WORK TASK A:
Answer each question about the career account using only what it states, and label your answers (i), (ii) and (iii) to match.
(i) How long did the writer study at a university in Colombia before deciding to leave?
(ii) In what subject, and from which university, did the writer complete an undergraduate degree?
(iii) In what month and year was the writer promoted to Assistant Professor?
WORK TASK B:
Pick up the career account after its last sentence and extend it.

SELECTED EXTRACT:
....................

I was born in Colombia where I was raised by a Colombian father and an American mother. Despite growing up surrounded (but not personally affected) by the violence and kidnappings of the 1980s and 1990s, I aspired to become a scientist. After spending one semester studying at a university in Colombia, I realized I was unable to focus on science while surrounded by a violent culture and in an educational institution that was constantly affected by strikes*. I moved to the United States in order to pursue my goal of becoming a scientific researcher.
I began my studies by completing my undergraduate degree in physics from UCSD. I enjoyed studying physics but sought to apply what I had learned to every day problems that affected many individuals. Hence, I pursued a Ph.D. in medical physics and bioinformatics from the Division of Health Sciences and Technology at MIT. Subsequently, I was a BIRT research fellow at the Children’s Hospital Informatics Program under the guidance of Zak Kohane and Scott Weiss. In 2010, I became a faculty member of Brigham and Women’s Hospital (BWH) and Harvard Medical School (HMS) at the rank of Instructor. I was promoted to Assistant Professor at these same institutions in June 2013, and kept that rank until moving to the University of Pennsylvania. Faculty appointments and ranks at HMS are a bit confusing to those unfamiliar with HMS and its teaching affiliated hospitals. In my case, I was employed by BWH as an “Associate Bioinformaticist” while carrying the faculty rank of “Instructor” or “Assistant Professor” at HMS. Additionally, I performed bioinformatics work at Partners HealthCare Personalized Medicine, and I was an affiliated faculty member of Boston Children’s Hospital in the Children’s Hospital Informatics Program.

....................

RECORDED DATA:
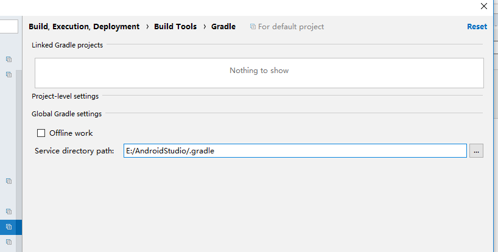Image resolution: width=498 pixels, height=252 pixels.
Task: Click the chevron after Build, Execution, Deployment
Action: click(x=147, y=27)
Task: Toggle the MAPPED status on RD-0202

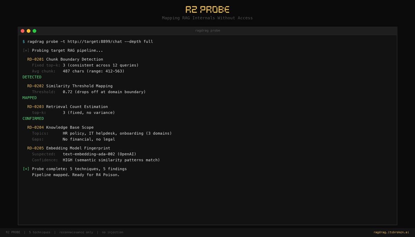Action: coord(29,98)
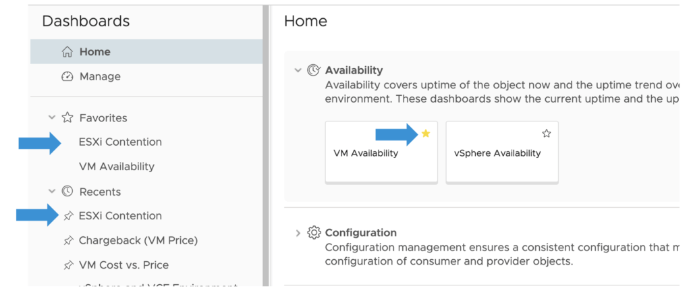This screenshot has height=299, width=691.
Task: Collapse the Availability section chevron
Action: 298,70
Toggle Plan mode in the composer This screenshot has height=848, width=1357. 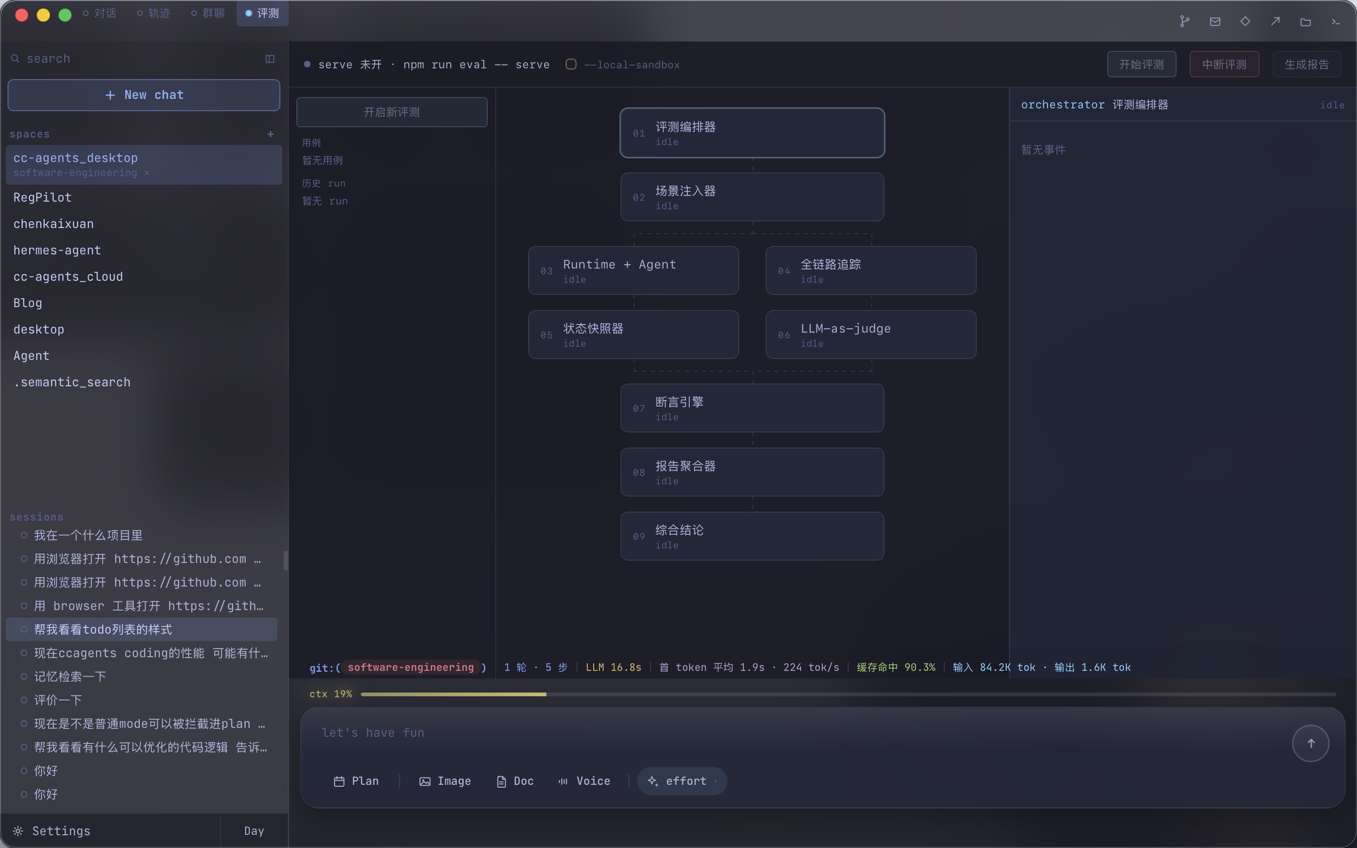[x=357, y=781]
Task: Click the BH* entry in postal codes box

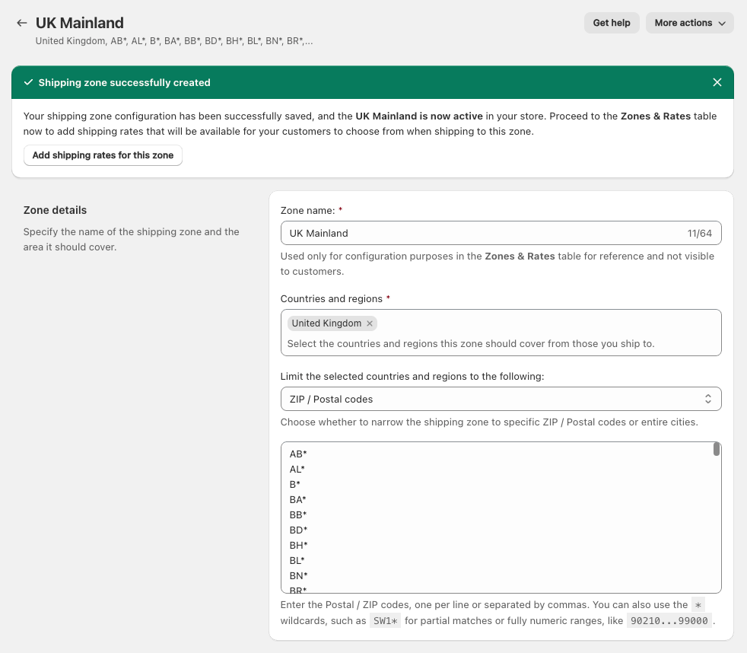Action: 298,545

....................

RESPONSE A:
(i) One semester.
(ii) Physics, from UCSD.
(iii) June 2013.

RESPONSE B:
As a trainee and faculty member at BWH and HMS, I performed asthma genetics and genomics research. I started this line of research by performing an asthma genome-wide association study (GWAS) using a well-established asthma drug trial cohort (i.e. the Childhood Asthma Management Program), and I continued by performing primary and replication analyses in four cohorts as part of EVE, a large consortium of U.S. investigators who study asthma genetics. Beside asthma, I have performed GWAS of asthma-related traits such as bronchodilator response and airway hyperresponsiveness. I continued to study asthma and related trait genetics via transcript expression studies and by integrating mouse/human genomic datasets.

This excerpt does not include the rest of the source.